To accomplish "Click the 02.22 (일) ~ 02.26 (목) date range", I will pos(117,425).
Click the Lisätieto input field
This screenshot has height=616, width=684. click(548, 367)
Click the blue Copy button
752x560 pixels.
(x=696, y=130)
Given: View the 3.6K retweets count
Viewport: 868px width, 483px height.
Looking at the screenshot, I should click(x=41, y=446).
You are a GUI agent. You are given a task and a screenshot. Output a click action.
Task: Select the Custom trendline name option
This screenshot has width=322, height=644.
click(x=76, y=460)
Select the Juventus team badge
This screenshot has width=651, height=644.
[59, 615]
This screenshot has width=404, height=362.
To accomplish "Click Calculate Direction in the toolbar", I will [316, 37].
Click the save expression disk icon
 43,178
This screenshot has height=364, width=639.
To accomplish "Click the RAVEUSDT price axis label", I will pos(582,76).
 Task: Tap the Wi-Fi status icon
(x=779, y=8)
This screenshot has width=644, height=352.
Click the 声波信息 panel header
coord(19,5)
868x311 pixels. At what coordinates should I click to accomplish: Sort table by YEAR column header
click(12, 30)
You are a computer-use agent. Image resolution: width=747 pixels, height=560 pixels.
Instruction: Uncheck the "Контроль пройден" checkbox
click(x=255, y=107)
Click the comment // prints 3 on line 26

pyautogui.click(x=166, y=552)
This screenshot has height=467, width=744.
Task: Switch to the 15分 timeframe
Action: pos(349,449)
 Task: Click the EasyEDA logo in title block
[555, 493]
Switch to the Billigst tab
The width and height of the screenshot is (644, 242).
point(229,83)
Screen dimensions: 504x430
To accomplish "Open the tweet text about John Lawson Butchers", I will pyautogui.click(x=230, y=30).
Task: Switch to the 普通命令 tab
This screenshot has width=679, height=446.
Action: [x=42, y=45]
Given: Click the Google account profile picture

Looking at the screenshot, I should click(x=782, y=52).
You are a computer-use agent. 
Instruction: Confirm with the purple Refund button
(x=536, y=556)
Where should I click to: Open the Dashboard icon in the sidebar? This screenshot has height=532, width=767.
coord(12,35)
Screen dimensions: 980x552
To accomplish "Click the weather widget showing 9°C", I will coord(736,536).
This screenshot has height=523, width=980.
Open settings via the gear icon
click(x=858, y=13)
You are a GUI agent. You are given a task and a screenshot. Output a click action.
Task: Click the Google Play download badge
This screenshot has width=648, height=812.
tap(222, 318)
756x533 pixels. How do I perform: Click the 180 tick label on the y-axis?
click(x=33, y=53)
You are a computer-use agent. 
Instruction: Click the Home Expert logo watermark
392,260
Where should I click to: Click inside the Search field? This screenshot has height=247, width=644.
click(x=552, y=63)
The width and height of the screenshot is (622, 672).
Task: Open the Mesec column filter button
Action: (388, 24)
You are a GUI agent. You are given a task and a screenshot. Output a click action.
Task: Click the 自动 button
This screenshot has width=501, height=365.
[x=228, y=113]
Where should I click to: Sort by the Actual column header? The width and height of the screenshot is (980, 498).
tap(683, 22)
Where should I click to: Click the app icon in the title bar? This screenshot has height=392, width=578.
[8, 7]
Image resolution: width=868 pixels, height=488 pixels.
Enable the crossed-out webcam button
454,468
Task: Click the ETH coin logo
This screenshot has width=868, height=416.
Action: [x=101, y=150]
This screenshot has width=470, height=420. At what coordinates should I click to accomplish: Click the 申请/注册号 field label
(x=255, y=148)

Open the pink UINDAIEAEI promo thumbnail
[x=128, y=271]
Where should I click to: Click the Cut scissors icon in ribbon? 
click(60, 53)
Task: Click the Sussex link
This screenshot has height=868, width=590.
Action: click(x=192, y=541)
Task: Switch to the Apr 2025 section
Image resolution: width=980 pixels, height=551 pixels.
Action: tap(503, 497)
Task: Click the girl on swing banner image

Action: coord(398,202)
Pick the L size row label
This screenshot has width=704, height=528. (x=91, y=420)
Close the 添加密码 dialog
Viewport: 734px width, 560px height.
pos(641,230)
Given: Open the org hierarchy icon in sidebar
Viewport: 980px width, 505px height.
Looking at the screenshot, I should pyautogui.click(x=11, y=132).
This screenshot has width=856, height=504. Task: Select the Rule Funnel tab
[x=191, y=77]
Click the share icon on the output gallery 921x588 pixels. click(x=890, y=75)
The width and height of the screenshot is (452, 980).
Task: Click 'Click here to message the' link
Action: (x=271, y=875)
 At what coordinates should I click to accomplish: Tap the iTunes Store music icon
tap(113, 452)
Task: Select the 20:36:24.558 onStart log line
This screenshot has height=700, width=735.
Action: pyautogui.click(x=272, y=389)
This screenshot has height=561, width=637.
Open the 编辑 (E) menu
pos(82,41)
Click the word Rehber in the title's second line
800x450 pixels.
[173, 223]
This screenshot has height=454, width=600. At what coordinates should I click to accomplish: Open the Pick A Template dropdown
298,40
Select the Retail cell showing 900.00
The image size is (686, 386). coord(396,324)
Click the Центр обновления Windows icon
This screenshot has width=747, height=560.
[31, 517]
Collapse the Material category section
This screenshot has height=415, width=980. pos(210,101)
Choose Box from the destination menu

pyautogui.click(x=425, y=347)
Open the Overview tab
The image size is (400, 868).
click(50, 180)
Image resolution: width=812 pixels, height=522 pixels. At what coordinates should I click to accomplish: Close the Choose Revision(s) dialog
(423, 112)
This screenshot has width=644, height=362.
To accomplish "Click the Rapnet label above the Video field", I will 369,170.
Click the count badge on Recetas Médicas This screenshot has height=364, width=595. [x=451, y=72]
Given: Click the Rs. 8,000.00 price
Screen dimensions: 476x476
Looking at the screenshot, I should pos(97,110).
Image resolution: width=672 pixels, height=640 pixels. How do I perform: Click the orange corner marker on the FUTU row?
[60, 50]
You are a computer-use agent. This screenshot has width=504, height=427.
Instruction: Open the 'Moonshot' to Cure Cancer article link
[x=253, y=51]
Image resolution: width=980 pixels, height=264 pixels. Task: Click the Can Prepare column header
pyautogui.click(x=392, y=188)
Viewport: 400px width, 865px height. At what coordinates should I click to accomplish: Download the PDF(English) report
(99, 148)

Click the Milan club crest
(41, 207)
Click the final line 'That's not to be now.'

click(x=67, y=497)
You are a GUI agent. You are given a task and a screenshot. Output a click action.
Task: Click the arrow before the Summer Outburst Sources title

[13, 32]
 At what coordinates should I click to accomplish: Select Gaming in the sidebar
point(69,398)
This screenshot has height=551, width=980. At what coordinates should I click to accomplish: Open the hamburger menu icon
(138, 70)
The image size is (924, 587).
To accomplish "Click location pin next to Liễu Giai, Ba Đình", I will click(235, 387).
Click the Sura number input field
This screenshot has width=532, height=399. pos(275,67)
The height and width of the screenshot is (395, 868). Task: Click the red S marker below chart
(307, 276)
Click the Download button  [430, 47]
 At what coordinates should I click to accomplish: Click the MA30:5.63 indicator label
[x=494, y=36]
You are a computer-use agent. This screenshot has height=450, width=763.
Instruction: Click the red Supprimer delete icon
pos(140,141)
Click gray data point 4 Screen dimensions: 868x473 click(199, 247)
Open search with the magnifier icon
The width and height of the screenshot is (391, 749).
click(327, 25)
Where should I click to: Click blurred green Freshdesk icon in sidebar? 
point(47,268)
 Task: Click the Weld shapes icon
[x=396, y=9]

WHAT YOU ARE ASKED TO DO:
The complete data above is to be written out again as it stands.

RESPONSE TO THIS EXERCISE:
To accomplish "Click the 02.22 (일) ~ 02.26 (목) date range", I will pos(117,425).
Click the Lisätieto input field
This screenshot has height=616, width=684. click(548, 367)
Click the blue Copy button
752x560 pixels.
(x=696, y=130)
Given: View the 3.6K retweets count
Viewport: 868px width, 483px height.
Looking at the screenshot, I should click(x=41, y=446).
You are a GUI agent. You are given a task and a screenshot. Output a click action.
Task: Select the Custom trendline name option
This screenshot has width=322, height=644.
click(x=76, y=460)
Select the Juventus team badge
This screenshot has width=651, height=644.
[59, 615]
This screenshot has width=404, height=362.
To accomplish "Click Calculate Direction in the toolbar", I will [316, 37].
Click the save expression disk icon
 43,178
This screenshot has height=364, width=639.
To accomplish "Click the RAVEUSDT price axis label", I will pos(582,76).
 Task: Tap the Wi-Fi status icon
(x=779, y=8)
This screenshot has width=644, height=352.
Click the 声波信息 panel header
coord(19,5)
868x311 pixels. At what coordinates should I click to accomplish: Sort table by YEAR column header
click(12, 30)
You are a computer-use agent. Image resolution: width=747 pixels, height=560 pixels.
Instruction: Uncheck the "Контроль пройден" checkbox
click(x=255, y=107)
Click the comment // prints 3 on line 26

pyautogui.click(x=166, y=552)
This screenshot has height=467, width=744.
Task: Switch to the 15分 timeframe
Action: pos(349,449)
 Task: Click the EasyEDA logo in title block
[555, 493]
Switch to the Billigst tab
The width and height of the screenshot is (644, 242).
point(229,83)
Screen dimensions: 504x430
To accomplish "Open the tweet text about John Lawson Butchers", I will pyautogui.click(x=230, y=30).
Task: Switch to the 普通命令 tab
This screenshot has width=679, height=446.
Action: [x=42, y=45]
Given: Click the Google account profile picture

Looking at the screenshot, I should click(x=782, y=52).
You are a computer-use agent. 
Instruction: Confirm with the purple Refund button
(x=536, y=556)
Where should I click to: Open the Dashboard icon in the sidebar? This screenshot has height=532, width=767.
coord(12,35)
Screen dimensions: 980x552
To accomplish "Click the weather widget showing 9°C", I will coord(736,536).
This screenshot has height=523, width=980.
Open settings via the gear icon
click(x=858, y=13)
You are a GUI agent. You are given a task and a screenshot. Output a click action.
Task: Click the Google Play download badge
This screenshot has width=648, height=812.
tap(222, 318)
756x533 pixels. How do I perform: Click the 180 tick label on the y-axis?
click(x=33, y=53)
You are a computer-use agent. 
Instruction: Click the Home Expert logo watermark
392,260
Where should I click to: Click inside the Search field? This screenshot has height=247, width=644.
click(x=552, y=63)
The width and height of the screenshot is (622, 672).
Task: Open the Mesec column filter button
Action: (388, 24)
You are a GUI agent. You are given a task and a screenshot. Output a click action.
Task: Click the 自动 button
This screenshot has width=501, height=365.
[x=228, y=113]
Where should I click to: Sort by the Actual column header? The width and height of the screenshot is (980, 498).
tap(683, 22)
Where should I click to: Click the app icon in the title bar? This screenshot has height=392, width=578.
[8, 7]
Image resolution: width=868 pixels, height=488 pixels.
Enable the crossed-out webcam button
454,468
Task: Click the ETH coin logo
This screenshot has width=868, height=416.
Action: [x=101, y=150]
This screenshot has width=470, height=420. At what coordinates should I click to accomplish: Click the 申请/注册号 field label
(x=255, y=148)

Open the pink UINDAIEAEI promo thumbnail
[x=128, y=271]
Where should I click to: Click the Cut scissors icon in ribbon? 
click(60, 53)
Task: Click the Sussex link
This screenshot has height=868, width=590.
Action: click(x=192, y=541)
Task: Switch to the Apr 2025 section
Image resolution: width=980 pixels, height=551 pixels.
Action: tap(503, 497)
Task: Click the girl on swing banner image

Action: coord(398,202)
Pick the L size row label
This screenshot has width=704, height=528. (x=91, y=420)
Close the 添加密码 dialog
Viewport: 734px width, 560px height.
pos(641,230)
Given: Open the org hierarchy icon in sidebar
Viewport: 980px width, 505px height.
Looking at the screenshot, I should pyautogui.click(x=11, y=132).
This screenshot has width=856, height=504. Task: Select the Rule Funnel tab
[x=191, y=77]
Click the share icon on the output gallery 921x588 pixels. click(x=890, y=75)
The width and height of the screenshot is (452, 980).
Task: Click 'Click here to message the' link
Action: (x=271, y=875)
 At what coordinates should I click to accomplish: Tap the iTunes Store music icon
tap(113, 452)
Task: Select the 20:36:24.558 onStart log line
This screenshot has height=700, width=735.
Action: pyautogui.click(x=272, y=389)
This screenshot has height=561, width=637.
Open the 编辑 (E) menu
pos(82,41)
Click the word Rehber in the title's second line
800x450 pixels.
[173, 223]
This screenshot has height=454, width=600. At what coordinates should I click to accomplish: Open the Pick A Template dropdown
298,40
Select the Retail cell showing 900.00
The image size is (686, 386). coord(396,324)
Click the Центр обновления Windows icon
This screenshot has width=747, height=560.
[31, 517]
Collapse the Material category section
This screenshot has height=415, width=980. pos(210,101)
Choose Box from the destination menu

pyautogui.click(x=425, y=347)
Open the Overview tab
The image size is (400, 868).
click(50, 180)
Image resolution: width=812 pixels, height=522 pixels. At what coordinates should I click to accomplish: Close the Choose Revision(s) dialog
(423, 112)
This screenshot has width=644, height=362.
To accomplish "Click the Rapnet label above the Video field", I will 369,170.
Click the count badge on Recetas Médicas This screenshot has height=364, width=595. [x=451, y=72]
Given: Click the Rs. 8,000.00 price
Screen dimensions: 476x476
Looking at the screenshot, I should pos(97,110).
Image resolution: width=672 pixels, height=640 pixels. How do I perform: Click the orange corner marker on the FUTU row?
[60, 50]
You are a computer-use agent. This screenshot has width=504, height=427.
Instruction: Open the 'Moonshot' to Cure Cancer article link
[x=253, y=51]
Image resolution: width=980 pixels, height=264 pixels. Task: Click the Can Prepare column header
pyautogui.click(x=392, y=188)
Viewport: 400px width, 865px height. At what coordinates should I click to accomplish: Download the PDF(English) report
(99, 148)

Click the Milan club crest
(41, 207)
Click the final line 'That's not to be now.'

click(x=67, y=497)
You are a GUI agent. You are given a task and a screenshot. Output a click action.
Task: Click the arrow before the Summer Outburst Sources title

[13, 32]
 At what coordinates should I click to accomplish: Select Gaming in the sidebar
point(69,398)
This screenshot has height=551, width=980. At what coordinates should I click to accomplish: Open the hamburger menu icon
(138, 70)
The image size is (924, 587).
To accomplish "Click location pin next to Liễu Giai, Ba Đình", I will click(235, 387).
Click the Sura number input field
This screenshot has width=532, height=399. pos(275,67)
The height and width of the screenshot is (395, 868). Task: Click the red S marker below chart
(307, 276)
Click the Download button  [430, 47]
 At what coordinates should I click to accomplish: Click the MA30:5.63 indicator label
[x=494, y=36]
You are a computer-use agent. This screenshot has height=450, width=763.
Instruction: Click the red Supprimer delete icon
pos(140,141)
Click gray data point 4 Screen dimensions: 868x473 click(199, 247)
Open search with the magnifier icon
The width and height of the screenshot is (391, 749).
click(327, 25)
Where should I click to: Click blurred green Freshdesk icon in sidebar? 
point(47,268)
 Task: Click the Weld shapes icon
[x=396, y=9]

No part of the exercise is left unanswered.